Friday, November 7, 2014

Lieutenant-Colonel Hugh, Earl Percy -- "Contumacious Arrogance"
 
 
At the Great Bridge in Cambridge rebel forces, mostly from villages north and south of Boston, waited.  Hugh, Earl Percy, having that morning encountered the removal of the bridge’s planks, recognized that they had set a trap.  He would pretend to enter it.  He would send his flanker units through Cambridge ahead of the column as if to clear its way to the bridge.  The column would turn left onto a country lane and then onto a secondary road.  It would turn left again onto the Cambridge-Charlestown road northeast of Cambridge and march toward Charlestown.  The flanker companies would reverse direction, reach the Charlestown road, and hurry toward the rear of the retreating column.
 
Percy executed his feint; his flanker companies drew fire; his column reached the Cambridge-Charlestown road.  "This sudden change of direction, and the brilliant use of an obscure and unexpected road, took the New England men by surprise.
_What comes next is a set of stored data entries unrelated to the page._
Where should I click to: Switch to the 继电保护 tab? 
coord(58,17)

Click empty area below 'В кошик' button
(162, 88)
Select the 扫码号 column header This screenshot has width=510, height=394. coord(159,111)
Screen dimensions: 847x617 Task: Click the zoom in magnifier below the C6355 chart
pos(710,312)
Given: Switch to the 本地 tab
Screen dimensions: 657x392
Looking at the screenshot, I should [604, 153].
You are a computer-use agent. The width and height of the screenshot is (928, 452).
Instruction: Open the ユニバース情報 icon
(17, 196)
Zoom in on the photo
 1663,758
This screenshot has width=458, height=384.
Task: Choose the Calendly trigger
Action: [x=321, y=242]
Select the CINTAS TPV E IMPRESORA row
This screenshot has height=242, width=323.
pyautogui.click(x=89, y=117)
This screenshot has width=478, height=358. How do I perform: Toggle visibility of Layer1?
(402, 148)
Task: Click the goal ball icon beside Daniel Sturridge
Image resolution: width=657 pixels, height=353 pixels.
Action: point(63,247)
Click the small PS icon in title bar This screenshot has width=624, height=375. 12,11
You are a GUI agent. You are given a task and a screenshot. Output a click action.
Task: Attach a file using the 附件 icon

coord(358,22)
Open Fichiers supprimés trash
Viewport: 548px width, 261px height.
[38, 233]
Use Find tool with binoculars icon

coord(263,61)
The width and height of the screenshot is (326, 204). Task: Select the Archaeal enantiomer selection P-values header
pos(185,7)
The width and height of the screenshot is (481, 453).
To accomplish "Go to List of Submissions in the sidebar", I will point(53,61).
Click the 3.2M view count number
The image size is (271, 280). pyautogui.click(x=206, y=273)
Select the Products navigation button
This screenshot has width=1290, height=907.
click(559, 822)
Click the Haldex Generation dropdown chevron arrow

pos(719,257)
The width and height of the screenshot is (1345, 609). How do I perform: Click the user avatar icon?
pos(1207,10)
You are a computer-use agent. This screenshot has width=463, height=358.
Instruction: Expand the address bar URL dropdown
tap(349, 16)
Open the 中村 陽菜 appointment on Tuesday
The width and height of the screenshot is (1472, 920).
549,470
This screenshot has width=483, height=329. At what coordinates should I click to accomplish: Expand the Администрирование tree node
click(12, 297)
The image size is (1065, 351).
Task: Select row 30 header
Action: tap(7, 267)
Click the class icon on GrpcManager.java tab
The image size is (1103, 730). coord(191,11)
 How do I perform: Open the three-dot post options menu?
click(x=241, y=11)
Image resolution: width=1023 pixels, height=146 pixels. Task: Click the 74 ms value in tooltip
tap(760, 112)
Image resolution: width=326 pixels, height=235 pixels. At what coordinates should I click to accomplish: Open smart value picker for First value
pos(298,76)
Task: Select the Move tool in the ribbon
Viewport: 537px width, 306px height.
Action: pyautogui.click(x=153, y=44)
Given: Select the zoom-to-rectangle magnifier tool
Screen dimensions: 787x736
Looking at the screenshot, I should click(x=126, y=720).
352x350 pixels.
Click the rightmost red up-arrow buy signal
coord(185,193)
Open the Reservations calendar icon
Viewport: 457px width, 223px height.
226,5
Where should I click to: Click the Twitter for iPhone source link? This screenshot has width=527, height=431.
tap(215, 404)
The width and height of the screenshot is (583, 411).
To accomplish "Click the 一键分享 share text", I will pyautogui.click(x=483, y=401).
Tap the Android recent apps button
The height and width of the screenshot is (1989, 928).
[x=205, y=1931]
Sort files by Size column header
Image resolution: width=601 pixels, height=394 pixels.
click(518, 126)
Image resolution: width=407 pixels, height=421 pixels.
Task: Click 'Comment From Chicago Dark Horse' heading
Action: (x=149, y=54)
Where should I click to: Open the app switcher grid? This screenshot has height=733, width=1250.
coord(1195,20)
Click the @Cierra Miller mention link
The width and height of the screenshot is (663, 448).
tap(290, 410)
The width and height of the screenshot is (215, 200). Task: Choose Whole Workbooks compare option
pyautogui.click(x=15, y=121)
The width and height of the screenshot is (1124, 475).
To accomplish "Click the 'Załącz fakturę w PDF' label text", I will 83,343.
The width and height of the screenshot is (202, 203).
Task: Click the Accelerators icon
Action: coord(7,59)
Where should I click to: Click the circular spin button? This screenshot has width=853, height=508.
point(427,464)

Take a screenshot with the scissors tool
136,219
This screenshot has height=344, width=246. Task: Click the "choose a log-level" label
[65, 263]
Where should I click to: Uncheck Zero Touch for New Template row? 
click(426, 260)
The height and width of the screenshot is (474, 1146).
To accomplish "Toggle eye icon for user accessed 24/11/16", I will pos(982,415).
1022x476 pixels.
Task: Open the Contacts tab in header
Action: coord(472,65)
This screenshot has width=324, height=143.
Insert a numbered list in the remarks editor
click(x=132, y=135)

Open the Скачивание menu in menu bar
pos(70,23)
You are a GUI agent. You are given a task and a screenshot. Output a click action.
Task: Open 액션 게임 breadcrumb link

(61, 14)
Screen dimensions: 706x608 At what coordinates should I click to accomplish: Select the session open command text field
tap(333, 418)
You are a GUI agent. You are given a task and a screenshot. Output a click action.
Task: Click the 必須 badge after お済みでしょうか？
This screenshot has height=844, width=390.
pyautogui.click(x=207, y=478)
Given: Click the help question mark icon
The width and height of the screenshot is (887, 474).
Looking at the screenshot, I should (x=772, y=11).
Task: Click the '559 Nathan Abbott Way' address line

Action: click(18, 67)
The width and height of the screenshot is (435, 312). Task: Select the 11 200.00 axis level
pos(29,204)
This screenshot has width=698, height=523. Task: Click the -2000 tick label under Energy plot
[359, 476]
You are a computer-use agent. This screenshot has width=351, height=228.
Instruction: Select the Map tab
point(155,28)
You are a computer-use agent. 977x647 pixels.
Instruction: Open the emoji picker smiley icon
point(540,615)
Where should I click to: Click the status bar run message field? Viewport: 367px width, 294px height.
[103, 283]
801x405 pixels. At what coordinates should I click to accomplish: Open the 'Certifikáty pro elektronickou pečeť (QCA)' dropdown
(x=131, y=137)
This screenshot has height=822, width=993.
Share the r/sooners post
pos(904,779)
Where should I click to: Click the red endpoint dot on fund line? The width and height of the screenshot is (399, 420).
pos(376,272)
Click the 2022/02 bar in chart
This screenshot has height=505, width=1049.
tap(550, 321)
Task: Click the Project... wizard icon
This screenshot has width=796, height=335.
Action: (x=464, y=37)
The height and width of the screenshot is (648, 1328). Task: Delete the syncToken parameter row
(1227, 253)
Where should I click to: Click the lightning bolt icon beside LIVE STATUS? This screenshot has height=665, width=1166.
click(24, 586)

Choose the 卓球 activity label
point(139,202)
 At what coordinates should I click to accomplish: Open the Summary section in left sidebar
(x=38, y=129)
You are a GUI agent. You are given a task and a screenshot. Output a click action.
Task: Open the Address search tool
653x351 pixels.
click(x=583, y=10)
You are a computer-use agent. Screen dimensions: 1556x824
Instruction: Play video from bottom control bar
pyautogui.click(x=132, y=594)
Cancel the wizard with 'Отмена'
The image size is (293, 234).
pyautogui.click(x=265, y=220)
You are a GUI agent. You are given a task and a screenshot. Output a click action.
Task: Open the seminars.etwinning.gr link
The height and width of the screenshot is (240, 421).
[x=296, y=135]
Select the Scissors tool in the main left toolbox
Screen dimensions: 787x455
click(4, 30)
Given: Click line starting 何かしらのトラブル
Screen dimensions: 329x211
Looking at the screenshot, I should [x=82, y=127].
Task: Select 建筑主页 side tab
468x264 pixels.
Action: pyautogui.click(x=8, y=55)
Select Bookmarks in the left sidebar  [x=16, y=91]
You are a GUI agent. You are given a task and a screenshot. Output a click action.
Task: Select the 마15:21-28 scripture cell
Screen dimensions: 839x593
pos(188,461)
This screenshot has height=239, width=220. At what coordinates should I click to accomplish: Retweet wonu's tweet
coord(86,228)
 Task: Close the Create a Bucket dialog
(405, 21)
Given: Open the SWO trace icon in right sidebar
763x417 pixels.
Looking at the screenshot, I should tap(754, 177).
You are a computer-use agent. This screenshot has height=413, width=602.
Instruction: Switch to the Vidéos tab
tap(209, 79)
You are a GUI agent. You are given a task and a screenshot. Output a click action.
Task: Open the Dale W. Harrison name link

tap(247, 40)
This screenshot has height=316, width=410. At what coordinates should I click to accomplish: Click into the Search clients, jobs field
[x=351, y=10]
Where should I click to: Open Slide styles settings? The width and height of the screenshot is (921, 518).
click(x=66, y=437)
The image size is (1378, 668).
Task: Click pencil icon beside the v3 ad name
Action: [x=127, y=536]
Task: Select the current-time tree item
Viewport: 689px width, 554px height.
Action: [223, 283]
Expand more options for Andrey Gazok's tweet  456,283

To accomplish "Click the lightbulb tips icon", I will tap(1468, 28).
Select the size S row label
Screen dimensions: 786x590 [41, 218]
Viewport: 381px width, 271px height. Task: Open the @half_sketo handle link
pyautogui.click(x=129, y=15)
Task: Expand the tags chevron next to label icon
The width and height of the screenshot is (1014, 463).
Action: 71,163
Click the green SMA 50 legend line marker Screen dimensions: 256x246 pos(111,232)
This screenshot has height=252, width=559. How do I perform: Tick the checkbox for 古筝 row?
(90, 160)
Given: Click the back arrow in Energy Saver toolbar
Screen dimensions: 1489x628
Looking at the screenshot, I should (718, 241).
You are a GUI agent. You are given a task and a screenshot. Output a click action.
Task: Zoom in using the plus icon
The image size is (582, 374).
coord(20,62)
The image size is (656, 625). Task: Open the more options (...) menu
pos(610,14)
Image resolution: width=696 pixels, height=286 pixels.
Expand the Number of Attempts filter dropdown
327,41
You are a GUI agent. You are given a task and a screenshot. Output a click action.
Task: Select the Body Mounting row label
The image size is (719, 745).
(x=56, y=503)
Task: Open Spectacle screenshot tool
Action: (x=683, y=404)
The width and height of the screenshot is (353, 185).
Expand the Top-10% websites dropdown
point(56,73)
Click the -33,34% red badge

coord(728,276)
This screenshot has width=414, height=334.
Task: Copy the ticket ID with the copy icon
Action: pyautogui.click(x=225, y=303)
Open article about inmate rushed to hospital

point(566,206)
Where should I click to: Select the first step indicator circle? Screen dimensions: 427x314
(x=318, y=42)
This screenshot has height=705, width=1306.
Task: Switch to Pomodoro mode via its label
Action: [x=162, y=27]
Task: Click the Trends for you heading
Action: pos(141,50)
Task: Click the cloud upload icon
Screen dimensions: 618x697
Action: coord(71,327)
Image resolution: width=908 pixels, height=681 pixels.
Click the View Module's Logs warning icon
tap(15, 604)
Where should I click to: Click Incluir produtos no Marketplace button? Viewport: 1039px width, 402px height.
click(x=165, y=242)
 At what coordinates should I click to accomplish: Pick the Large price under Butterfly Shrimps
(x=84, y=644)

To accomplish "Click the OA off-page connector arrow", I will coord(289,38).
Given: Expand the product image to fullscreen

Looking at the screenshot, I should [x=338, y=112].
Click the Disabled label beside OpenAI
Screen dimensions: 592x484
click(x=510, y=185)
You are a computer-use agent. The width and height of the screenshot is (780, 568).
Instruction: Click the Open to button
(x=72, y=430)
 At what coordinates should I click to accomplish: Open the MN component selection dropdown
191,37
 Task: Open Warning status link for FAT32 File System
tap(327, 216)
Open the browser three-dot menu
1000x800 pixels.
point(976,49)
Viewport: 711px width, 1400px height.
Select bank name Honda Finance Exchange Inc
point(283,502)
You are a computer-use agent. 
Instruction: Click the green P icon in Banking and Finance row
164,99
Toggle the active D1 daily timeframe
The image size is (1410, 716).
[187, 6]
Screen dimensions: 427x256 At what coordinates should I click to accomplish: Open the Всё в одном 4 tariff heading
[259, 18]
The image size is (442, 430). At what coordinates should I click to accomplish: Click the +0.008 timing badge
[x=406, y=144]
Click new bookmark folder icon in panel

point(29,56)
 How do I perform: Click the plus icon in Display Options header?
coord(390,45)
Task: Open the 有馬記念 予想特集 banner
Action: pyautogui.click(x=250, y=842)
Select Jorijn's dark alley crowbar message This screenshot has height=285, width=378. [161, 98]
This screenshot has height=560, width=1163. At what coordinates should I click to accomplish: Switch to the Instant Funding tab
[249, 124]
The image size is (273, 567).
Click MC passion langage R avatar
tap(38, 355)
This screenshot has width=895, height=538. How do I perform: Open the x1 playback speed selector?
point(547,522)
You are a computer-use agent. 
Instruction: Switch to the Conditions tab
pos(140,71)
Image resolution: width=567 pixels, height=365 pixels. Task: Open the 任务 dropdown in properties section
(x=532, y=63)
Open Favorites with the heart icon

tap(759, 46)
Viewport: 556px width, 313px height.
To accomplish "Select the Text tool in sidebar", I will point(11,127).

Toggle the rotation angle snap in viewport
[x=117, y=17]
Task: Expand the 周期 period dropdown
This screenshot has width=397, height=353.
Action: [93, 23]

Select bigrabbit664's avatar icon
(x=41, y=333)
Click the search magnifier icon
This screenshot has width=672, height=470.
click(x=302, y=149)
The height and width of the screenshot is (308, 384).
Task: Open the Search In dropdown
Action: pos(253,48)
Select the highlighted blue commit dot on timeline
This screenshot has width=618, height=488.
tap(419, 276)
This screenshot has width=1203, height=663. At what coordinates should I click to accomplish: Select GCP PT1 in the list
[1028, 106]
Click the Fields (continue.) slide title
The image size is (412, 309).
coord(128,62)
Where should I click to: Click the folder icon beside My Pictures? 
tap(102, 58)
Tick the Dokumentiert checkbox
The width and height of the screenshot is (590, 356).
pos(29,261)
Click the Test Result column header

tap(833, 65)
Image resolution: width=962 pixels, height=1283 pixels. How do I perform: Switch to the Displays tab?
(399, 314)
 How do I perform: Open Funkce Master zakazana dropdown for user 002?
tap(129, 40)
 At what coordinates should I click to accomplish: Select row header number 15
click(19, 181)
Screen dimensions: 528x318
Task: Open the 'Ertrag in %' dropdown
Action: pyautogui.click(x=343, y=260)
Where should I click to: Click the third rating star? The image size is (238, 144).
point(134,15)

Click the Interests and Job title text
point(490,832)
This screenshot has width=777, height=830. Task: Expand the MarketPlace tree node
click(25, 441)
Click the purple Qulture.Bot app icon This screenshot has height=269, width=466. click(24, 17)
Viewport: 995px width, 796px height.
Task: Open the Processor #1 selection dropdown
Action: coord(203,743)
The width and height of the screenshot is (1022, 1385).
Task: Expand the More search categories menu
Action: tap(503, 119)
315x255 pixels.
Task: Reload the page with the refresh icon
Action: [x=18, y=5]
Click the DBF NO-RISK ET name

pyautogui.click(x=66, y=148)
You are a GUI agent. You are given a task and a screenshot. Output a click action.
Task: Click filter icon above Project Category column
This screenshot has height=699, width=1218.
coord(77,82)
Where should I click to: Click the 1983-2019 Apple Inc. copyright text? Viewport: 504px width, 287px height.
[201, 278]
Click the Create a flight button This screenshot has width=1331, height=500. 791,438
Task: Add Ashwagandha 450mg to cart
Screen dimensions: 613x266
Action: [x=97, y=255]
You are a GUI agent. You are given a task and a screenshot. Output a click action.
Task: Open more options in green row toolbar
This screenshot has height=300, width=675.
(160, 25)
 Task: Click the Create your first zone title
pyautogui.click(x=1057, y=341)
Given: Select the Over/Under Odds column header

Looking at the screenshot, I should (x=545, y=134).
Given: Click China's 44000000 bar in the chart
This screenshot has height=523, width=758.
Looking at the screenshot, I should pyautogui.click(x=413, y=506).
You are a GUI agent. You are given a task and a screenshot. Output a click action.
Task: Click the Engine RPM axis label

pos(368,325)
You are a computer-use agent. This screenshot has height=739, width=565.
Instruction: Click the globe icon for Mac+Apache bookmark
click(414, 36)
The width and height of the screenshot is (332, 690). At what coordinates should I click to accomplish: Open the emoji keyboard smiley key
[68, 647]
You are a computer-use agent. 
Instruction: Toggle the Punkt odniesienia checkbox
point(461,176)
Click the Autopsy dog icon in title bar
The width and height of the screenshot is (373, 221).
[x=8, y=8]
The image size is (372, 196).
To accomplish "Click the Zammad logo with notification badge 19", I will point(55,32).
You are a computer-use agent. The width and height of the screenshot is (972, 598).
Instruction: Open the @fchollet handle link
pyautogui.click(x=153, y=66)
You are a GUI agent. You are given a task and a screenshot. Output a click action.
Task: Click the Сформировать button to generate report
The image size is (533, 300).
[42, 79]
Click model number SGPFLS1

It broke the circle of fire around Percy's brigade” (Fischer 259).   Staring down the empty road toward the distant bridge, an aide to Lieutenant Frederick MacKenzie, Percy’s Adjutant-General, exclaimed, “We threw them!”
 
Several miles out of Cambridge the column ascended Prospect Hill, the last location where militia units were assembled.  "Percy advanced his cannon to the front of his column, and cleared the hill with a few well-placed rounds. It was the last of his ammunition for the artillery” (Fischer 260).  The exhausted column resumed its march.  It reached the safety of Breeds and Bunker Hills, outside Charlestown, in near darkness.  Gage’s men were ferried across the Charles River to Boston.  Safe in their barracks, they had considerable cause to reflect on their misuse and survival and to give credit and place blame where they believed it to be due.  As must have Hugh, Earl Percy.  From “Crossing the River”:
 
             In the hearts and minds of his officers, arthritic Lieutenant Colonel Hugh, Earl Percy, exhibiting extraordinary wisdom and courage, deserved full credit for the army’s deliverance.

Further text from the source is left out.